The Echo Maker is not an elegy for How We Used to Live or a salute to Coming to Grips, but a quiet exploration of how we survive, day to day ... The faith we extend to writers like Weber is, I think, the same kind of faith we put in our best fiction writers. We expect — and need — them to tell us of our world, how things work, how against all odds we make it through. With The Echo Maker, Richard Powers vindicates this faith, employing his trademark facility with all manner of esoteric discourse, but never letting it overcome the essential human truth of his characters ... I haven’t mentioned the expert plot mechanics yet, Powers’s array of tiny enigmas and red herrings, all perfectly paced ... As the features of life after 9/11 come into focus, Powers accomplishes something magnificent, no facile conflation of personal catastrophe with national calamity, but a lovely essay on perseverance in all its forms.
The Echo Maker is probably the best Powers novel so far. I say 'probably,' because it’s not possible for Powers to write an uninteresting book, and after that it’s a matter of taste. Trying to describe it is a bit like four blind men trying to describe an elephant—which end do you start at, with something so large and multi-limbed? ... The Echo Maker does not initially offer much solace. But it does at length offer some. There’s grace of a sort to be had, in the country of surprise. There’s forgiveness to be at least tried out. There are amends to be made ... The Echo Maker is a grand novel—grand in its reach, grand in its themes, grand in its patterning. That it might sometimes stray over the line into the grandiose is perhaps unavoidable: Powers is not a painter of miniatures. Of the two extremes of American mannerist style, the minimalist or Shaker chair (Dickinson, Hemingway, Carver) and the maximalist or Gilded Age (Whitman, James, Jonathan Safran Foer), Powers inclines toward the latter. He gets his effects by repetition, by a Goldberg Variation–like elaboration of motifs, by cranking up the volume and pulling out all the stops. It all adds up to one enormous oratorio-like brain episode. You stagger out of Powers’s novel happy to find yourself, like Scrooge the morning after, grasping your own bedpost, saying 'There’s no place like home,' and hoping you still have a chance to set things right.

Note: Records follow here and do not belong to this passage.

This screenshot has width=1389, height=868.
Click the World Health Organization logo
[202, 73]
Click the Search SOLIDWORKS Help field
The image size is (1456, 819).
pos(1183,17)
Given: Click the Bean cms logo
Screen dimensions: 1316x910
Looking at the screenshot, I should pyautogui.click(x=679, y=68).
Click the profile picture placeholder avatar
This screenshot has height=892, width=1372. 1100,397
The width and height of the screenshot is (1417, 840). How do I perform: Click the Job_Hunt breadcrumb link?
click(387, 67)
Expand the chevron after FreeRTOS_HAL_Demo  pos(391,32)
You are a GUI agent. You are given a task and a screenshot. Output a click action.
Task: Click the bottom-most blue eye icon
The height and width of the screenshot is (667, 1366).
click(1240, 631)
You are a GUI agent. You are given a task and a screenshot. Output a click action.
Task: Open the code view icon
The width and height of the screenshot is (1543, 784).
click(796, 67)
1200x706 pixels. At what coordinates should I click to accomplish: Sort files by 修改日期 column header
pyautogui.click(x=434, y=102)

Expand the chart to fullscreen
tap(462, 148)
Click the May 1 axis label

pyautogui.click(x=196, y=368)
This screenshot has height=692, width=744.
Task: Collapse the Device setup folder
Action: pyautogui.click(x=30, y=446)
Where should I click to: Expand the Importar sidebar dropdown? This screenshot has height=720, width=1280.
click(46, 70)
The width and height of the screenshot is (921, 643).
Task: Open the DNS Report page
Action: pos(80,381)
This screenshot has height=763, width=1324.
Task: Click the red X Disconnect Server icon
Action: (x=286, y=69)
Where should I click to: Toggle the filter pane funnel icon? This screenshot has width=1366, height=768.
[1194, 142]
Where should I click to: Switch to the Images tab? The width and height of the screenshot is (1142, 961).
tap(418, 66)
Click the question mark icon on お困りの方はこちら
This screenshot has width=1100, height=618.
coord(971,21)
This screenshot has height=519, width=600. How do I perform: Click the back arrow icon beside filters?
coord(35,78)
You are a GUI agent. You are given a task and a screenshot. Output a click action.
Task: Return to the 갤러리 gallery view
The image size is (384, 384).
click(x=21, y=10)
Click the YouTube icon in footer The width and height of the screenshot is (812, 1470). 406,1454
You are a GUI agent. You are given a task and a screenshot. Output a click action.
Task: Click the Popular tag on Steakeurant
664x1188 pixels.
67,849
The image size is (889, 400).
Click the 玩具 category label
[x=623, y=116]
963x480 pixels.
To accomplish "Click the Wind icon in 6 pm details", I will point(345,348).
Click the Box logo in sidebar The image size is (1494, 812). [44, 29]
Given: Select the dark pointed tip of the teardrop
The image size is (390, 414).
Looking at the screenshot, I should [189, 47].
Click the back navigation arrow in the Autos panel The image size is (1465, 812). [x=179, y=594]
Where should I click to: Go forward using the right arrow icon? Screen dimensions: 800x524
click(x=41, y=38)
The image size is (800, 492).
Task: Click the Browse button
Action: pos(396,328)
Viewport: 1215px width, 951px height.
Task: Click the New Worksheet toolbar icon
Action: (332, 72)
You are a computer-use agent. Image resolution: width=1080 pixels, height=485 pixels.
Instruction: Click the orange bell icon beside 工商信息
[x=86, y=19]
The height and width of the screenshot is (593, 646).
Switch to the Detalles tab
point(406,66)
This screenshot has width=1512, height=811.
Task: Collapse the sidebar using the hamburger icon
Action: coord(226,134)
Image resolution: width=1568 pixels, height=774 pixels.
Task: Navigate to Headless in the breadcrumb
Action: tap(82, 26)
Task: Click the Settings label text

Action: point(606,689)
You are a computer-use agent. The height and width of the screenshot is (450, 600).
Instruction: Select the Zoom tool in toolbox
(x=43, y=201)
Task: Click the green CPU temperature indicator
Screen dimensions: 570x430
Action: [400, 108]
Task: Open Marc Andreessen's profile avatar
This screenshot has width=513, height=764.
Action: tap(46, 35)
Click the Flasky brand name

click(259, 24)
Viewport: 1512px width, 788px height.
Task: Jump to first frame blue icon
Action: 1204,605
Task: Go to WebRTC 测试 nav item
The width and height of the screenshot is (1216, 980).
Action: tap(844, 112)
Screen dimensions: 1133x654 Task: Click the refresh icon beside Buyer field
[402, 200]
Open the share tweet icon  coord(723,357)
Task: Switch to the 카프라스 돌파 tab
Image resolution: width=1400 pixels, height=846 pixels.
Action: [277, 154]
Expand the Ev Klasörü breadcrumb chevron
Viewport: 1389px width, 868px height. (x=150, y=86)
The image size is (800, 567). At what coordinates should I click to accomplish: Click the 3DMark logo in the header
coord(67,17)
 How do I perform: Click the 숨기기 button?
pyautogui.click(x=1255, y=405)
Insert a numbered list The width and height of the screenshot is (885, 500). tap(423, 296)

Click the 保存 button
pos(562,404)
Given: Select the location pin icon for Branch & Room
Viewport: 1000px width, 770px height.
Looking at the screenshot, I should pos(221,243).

...an exhilarating narrative feat. The ease with which the author controls his frequently complex material is sometimes as thrilling to watch as the unfolding of the story itself ... This complicated story is masterfully controlled; the pace never slackens; the writing remains direct and clear ... By the end of the novel, the narrative stakes have been raised very high, yet on the three main questions, Powers delivers handsomely: Mysteries are resolved, answers satisfactorily given. For this concentration on plot, however, there remains a price to be paid in thematic richness. It is futile to complain that the riddle of human consciousness is not fully explained; Powers illuminates it as far as current science permits and dramatizes his findings with a novelist's concern for character. Yet the resolution of the Capgras issue, realistic though it is, does not pull its weight emotionally, and the end of the mystery-note story does not reverberate as much as it might.This certainly should not dim one's admiration for Powers's boldness. He is a formidable talent, and this is a lucid, fiercely entertaining novel—which, incidentally, with the inevitable loss of intellectual richness, would make a terrific movie.